Naprawa steru, który został uszkodzony podczas sztormu na skutek uderzenia w niezidentyfikowany obiekt pływający, dobiega już końca. Jacht – olecka Delphia 40 o sponsorskiej nazwie „Polska Miedź” – zostanie po zrzuceniu na wodę dokładnie przetestowany przez kapitana przed rozpoczęciem dalszej wyprawy.

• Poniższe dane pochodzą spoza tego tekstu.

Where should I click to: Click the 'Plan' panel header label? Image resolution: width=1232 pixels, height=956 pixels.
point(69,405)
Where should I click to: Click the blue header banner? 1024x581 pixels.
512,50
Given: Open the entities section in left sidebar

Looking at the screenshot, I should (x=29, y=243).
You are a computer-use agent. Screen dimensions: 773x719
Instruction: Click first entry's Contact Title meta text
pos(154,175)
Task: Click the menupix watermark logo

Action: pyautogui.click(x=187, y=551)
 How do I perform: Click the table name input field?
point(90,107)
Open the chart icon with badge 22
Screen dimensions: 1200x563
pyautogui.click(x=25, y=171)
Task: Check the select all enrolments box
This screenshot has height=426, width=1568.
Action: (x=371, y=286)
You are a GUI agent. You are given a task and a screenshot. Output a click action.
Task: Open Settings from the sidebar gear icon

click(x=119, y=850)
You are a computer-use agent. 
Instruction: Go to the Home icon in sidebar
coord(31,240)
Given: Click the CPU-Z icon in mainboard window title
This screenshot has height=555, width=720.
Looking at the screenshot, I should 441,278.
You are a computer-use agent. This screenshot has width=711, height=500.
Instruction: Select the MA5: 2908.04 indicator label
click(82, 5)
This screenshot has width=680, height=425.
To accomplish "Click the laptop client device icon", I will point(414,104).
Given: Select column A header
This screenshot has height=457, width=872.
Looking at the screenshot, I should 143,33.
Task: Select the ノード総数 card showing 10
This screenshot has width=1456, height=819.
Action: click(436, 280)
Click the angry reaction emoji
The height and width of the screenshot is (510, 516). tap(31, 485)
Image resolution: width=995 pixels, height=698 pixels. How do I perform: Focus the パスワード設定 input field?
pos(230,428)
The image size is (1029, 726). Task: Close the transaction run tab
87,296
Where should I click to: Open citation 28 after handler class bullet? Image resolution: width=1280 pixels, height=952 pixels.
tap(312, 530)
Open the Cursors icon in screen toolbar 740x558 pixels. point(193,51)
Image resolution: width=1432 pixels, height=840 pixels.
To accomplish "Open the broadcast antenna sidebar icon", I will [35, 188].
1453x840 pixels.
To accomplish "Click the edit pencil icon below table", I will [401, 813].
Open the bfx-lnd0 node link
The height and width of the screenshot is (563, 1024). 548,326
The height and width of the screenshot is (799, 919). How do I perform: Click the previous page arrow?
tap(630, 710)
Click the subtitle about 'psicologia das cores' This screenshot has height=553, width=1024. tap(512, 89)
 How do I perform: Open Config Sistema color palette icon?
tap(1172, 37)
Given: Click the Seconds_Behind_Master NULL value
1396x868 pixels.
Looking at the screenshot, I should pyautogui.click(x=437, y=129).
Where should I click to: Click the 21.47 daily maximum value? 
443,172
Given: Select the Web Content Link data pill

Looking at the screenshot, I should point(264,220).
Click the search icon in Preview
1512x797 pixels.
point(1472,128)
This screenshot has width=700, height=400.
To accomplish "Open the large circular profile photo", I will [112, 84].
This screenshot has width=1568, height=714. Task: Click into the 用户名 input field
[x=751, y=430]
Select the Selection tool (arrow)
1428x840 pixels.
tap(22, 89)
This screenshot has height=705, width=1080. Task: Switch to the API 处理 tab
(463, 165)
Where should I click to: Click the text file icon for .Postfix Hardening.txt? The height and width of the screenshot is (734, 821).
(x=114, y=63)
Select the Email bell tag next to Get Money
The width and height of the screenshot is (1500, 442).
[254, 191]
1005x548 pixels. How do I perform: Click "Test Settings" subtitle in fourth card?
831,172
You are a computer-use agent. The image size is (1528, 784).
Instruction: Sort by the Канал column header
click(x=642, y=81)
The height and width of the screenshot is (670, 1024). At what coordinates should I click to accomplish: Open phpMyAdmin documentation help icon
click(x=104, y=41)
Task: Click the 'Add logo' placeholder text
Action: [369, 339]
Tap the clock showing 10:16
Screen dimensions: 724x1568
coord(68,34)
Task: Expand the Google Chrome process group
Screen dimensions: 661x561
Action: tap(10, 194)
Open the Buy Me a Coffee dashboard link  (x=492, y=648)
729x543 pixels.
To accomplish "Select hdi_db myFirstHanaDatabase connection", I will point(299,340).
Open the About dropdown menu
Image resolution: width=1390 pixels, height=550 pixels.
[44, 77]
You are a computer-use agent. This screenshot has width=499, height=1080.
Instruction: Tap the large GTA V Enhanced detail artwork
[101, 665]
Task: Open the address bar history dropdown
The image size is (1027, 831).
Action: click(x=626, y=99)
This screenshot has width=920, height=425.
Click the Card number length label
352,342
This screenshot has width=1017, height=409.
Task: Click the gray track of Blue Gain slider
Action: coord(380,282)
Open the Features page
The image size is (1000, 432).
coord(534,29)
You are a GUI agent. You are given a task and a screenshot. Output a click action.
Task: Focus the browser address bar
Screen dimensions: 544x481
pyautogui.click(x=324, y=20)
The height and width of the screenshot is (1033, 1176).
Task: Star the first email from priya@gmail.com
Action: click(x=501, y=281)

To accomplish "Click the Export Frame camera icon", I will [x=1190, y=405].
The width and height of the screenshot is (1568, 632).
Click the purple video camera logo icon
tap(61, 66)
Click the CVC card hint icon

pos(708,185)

Kapitan czuje się już znacznie lepie. Rozcięcie głowy, zszyte osobiście przez żeglarza jeszcze w drodze do Port Elizabeth, już się zagoiło, jedynie w barku pozostał jeszcze nieznaczny ból. Tomasz Cichocki pozostaje w RPA pod opieką polskiego lekarza, mieszkającego tam na stałe.
Projekt opłynięcia kuli ziemskiej bez zawijania do portu zakończył się więc niepowodzeniem. Jednak kapitan nie poddaje się i zamierza kontynuować rejs dookoła świata, który będzie miał od teraz status wyprawy z postojem w porcie.